* WHAT IS ASKED *
A) Decide whether each statement agrees with the RIFF parser page: (i) the RIFF format was defined by Microsoft and IBM; (ii) the value of fileSize includes the size of the 'RIFF' FourCC; (iii) a FourCC cannot contain space characters. Answer yes or no for each, quoting the words of the page that decide it.
B) Resume the RIFF parser page at the point where it stops, keeping its technical style.

* SELECTED EXTRACT *
Click here to Skip to main content
Click here to Skip to main content

C# RIFF Parser

, 6 Jun 2005
Rate this:
Please Sign up or sign in to vote.
Decode Resource Interchange Files (AVI, WAV, RMID...) using this pure C# parser.

RiffParserDemo2 Windows GUI

Windows App demo

RiffParserDemo console app

Console App demo

Introduction

Ever wondered how to access the information in an AVI file or wanted to extract information directly from a WAV file? Most people refer external COM objects (like AVIFIL32.DLL) to access the information (see A Simple C# Wrapper for the AviFile Library). The RIFF Parser allows you to access the resource information stored in the files directly by C#.

Background

What is a RIFF file?

RIFF is the Resource Interchange File Format. This is a general purpose format for exchanging multimedia data types that was defined by Microsoft and IBM during their long forgotten alliance.

RIFF File Format

A RIFF file consists of a RIFF header followed by zero or more lists (of chunks and other lists) and chunks (of data). For a specific example, see the description of an AVI RIFF form, below:

The RIFF header has the following form:

'RIFF' fileSize fileType (data)

where 'RIFF' is the literal FourCC code 'RIFF', fileSize is a four byte value giving the size of the data in the file, and fileType is a FourCC that identifies the specific file type. The value of fileSize includes the size of the fileType FourCC plus the size of the data that follows, but does not include the size of the 'RIFF' FourCC or the size of fileSize. The file data consists of chunks and lists, in any order.

A chunk has the following form:

ckID ckSize ckData

where ckID is a FourCC that identifies the data contained in the chunk, ckData is a four byte value giving the size of the data in ckData, and ckData is zero or more bytes of data. The data is always padded to nearest WORD boundary. ckSize gives the size of the valid data in the chunk; it does not include the padding, the size of ckID, or the size of ckSize.

A list has the following form:

'LIST' listSize listType listData

where 'LIST' is the literal FourCC code 'LIST', listSize is a four byte value giving the size of the list, listType is a FourCC code, and listData consists of chunks or lists, in any order. The value of listSize includes the size of listType plus the size of listData; it does not include the 'LIST' FourCC or the size of listSize.

FourCCs

A FourCC (four-character code) is a 32-bit unsigned integer created by concatenating four ASCII characters. For example, the FourCC 'abcd' is represented on a Little-Endian system as 0x64636261. FourCCs can contain space characters, so ' abc' is a valid FourCC. The RIFF file format uses FourCC codes to identify stream types, data chunks, index entries, and other information.

What is the ‘AVI’ file format?

AVI RIFF Form

AVI files are identified by the FourCC 'AVI ' in the RIFF header. All AVI files include two mandatory LIST chunks, which define the format of the streams and the stream data, respectively. An AVI file might also include an index chunk, which gives the location of the data chunks within the file. An AVI file with these components has the following form:

RIFF ('AVI '
      LIST ('hdrl' ... )

* DATASET RECORDS *
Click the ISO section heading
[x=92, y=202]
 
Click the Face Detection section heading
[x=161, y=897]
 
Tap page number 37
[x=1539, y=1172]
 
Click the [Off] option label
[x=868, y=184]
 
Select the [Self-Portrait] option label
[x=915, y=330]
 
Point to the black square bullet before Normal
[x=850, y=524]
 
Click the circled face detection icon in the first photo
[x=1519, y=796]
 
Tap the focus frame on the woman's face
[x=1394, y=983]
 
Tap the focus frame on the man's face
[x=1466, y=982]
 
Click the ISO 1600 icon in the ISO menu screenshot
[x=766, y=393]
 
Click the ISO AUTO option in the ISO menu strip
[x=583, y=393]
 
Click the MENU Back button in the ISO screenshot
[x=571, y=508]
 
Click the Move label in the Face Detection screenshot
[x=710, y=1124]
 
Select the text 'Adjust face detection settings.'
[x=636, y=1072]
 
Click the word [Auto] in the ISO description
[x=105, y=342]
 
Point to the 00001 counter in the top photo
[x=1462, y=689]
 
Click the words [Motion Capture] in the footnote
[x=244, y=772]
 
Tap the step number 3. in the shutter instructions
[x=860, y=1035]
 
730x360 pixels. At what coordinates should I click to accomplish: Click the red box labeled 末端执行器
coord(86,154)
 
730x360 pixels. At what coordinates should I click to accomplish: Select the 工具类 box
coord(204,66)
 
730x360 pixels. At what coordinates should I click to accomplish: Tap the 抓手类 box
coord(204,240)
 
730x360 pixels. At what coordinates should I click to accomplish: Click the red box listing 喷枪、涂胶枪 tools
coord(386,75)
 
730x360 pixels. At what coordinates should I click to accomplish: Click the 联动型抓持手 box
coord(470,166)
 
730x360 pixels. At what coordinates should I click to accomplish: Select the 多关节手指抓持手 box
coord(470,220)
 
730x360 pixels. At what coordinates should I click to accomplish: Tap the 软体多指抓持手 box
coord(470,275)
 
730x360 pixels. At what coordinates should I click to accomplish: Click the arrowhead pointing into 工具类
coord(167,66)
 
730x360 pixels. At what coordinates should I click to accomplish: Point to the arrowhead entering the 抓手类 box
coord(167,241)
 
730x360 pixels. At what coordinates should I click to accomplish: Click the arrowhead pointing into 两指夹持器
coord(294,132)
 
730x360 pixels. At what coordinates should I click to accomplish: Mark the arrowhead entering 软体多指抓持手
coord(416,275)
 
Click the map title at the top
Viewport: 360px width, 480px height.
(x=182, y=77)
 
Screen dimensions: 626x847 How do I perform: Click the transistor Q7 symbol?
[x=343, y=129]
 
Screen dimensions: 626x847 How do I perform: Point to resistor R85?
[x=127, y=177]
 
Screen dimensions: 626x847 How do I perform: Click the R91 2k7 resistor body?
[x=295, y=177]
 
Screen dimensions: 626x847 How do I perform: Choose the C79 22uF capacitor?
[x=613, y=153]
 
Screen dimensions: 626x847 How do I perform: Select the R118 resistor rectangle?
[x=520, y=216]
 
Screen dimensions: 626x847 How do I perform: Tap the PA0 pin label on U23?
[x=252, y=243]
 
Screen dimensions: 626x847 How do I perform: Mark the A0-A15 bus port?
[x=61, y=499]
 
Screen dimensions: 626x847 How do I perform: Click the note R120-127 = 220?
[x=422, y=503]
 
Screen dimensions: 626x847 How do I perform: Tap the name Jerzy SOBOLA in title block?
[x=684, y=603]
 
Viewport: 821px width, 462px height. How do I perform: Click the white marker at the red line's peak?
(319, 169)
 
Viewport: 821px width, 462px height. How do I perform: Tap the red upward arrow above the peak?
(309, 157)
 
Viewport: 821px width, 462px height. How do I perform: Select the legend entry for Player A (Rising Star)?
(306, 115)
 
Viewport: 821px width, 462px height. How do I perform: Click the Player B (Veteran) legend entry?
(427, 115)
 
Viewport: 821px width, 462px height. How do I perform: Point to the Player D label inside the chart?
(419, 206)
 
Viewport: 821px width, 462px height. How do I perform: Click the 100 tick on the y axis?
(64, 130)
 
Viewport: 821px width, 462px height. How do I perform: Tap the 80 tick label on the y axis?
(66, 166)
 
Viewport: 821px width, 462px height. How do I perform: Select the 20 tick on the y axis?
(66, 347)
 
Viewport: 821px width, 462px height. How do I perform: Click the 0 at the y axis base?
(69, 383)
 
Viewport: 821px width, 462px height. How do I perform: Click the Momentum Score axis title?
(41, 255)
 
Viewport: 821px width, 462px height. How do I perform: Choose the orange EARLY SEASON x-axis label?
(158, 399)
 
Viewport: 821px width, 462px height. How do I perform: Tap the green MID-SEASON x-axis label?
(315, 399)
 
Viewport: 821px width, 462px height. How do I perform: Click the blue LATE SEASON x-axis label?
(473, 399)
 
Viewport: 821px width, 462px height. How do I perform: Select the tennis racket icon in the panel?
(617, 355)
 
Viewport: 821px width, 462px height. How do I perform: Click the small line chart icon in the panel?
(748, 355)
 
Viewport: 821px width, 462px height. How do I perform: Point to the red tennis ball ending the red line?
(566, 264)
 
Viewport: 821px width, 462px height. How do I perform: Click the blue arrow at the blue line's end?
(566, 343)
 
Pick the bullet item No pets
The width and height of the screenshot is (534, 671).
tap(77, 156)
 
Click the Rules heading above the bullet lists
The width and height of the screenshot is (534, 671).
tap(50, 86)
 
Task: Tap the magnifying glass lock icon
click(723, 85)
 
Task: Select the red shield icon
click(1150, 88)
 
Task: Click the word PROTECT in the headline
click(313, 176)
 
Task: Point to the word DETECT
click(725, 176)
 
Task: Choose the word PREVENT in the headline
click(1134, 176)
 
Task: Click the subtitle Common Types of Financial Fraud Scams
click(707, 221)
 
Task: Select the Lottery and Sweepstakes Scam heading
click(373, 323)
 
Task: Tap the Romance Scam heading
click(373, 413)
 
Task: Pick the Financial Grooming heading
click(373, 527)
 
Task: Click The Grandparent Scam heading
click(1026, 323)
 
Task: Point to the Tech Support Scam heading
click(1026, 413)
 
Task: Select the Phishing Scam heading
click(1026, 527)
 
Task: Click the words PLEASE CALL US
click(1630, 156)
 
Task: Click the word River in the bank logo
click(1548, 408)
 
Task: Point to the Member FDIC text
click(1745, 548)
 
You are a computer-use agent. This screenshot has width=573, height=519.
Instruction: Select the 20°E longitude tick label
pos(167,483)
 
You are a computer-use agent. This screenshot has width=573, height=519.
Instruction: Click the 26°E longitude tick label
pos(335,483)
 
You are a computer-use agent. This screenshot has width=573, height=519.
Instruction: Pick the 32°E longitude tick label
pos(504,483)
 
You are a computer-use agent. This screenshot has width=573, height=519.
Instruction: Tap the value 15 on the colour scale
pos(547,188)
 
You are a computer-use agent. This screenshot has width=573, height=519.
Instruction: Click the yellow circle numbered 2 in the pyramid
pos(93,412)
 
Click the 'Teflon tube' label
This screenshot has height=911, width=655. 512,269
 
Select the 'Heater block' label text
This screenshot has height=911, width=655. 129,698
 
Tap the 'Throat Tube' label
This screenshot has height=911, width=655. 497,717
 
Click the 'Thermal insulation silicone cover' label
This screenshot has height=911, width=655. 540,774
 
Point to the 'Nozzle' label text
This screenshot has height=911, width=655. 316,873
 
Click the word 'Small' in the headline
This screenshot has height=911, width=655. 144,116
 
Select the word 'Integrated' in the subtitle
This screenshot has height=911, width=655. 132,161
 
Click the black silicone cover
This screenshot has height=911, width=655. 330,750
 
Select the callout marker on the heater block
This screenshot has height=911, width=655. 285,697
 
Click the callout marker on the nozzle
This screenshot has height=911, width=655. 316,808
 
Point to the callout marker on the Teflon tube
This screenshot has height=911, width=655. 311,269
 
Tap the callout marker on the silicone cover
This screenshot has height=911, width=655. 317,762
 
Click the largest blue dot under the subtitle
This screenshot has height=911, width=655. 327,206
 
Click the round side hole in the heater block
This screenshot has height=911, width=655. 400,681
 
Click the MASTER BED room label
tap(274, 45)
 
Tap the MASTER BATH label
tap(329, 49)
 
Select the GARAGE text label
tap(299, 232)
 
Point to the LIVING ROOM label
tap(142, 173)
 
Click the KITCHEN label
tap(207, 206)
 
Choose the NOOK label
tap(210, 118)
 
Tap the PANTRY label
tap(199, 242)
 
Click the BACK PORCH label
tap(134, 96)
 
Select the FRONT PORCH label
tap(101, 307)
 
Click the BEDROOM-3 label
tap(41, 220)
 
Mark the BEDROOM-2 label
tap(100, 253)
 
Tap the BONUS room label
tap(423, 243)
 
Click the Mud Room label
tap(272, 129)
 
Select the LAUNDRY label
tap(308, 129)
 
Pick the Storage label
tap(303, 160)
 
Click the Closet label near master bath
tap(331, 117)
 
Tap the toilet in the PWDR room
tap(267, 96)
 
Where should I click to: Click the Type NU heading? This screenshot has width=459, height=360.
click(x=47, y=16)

* RESULTS FOR THE EXERCISE *
A)
(i) Yes: "defined by Microsoft and IBM during their long forgotten alliance"
(ii) No: "does not include the size of the 'RIFF' FourCC or the size of fileSize"
(iii) No: "FourCCs can contain space characters, so ' abc' is a valid FourCC"

B)
      LIST ('movi' ... )
      ['idx1' (<AVI Index>) ]
     )

The 'hdrl' list defines the format of the data and is the first required LIST chunk. The 'movi' list contains the data for the AVI sequence and is the second required LIST chunk. The 'idx1' list contains the index. AVI files must keep these three components in the proper sequence.

Note: The OpenDML extensions define another type of index, identified by the FourCC 'indx'.

The 'hdrl' and 'movi' lists use subchunks for their data. The following example shows the AVI RIFF form expanded with the chunks needed to complete these lists:

RIFF ('AVI '
      LIST ('hdrl'
            'avih'(<MAIN AVI Header>)
            LIST ('strl'
                  'strh'(<STREAM header>)
                  'strf'(<STREAM format>)
                  [ 'strd'(<ADDITIONAL header data>) ]
                  [ 'strn'(<STREAM name>) ]
                  ...
                 )
             ...
           )
      LIST ('movi'
            {SubChunk | LIST ('rec '
                              SubChunk1
                              SubChunk2
                              ...
                             )
               ...
            }
            ...
           )
      ['idx1' (<AVI Index>) ]
     )

For more information about the AVI format, see John McGowan’s AVI Overview and the OpenDML AVI extensions.

What does the RIFF parser do?

Given a RIFF file, the parser iterates through the various elements in the file, calling your specific delegates when elements are encountered.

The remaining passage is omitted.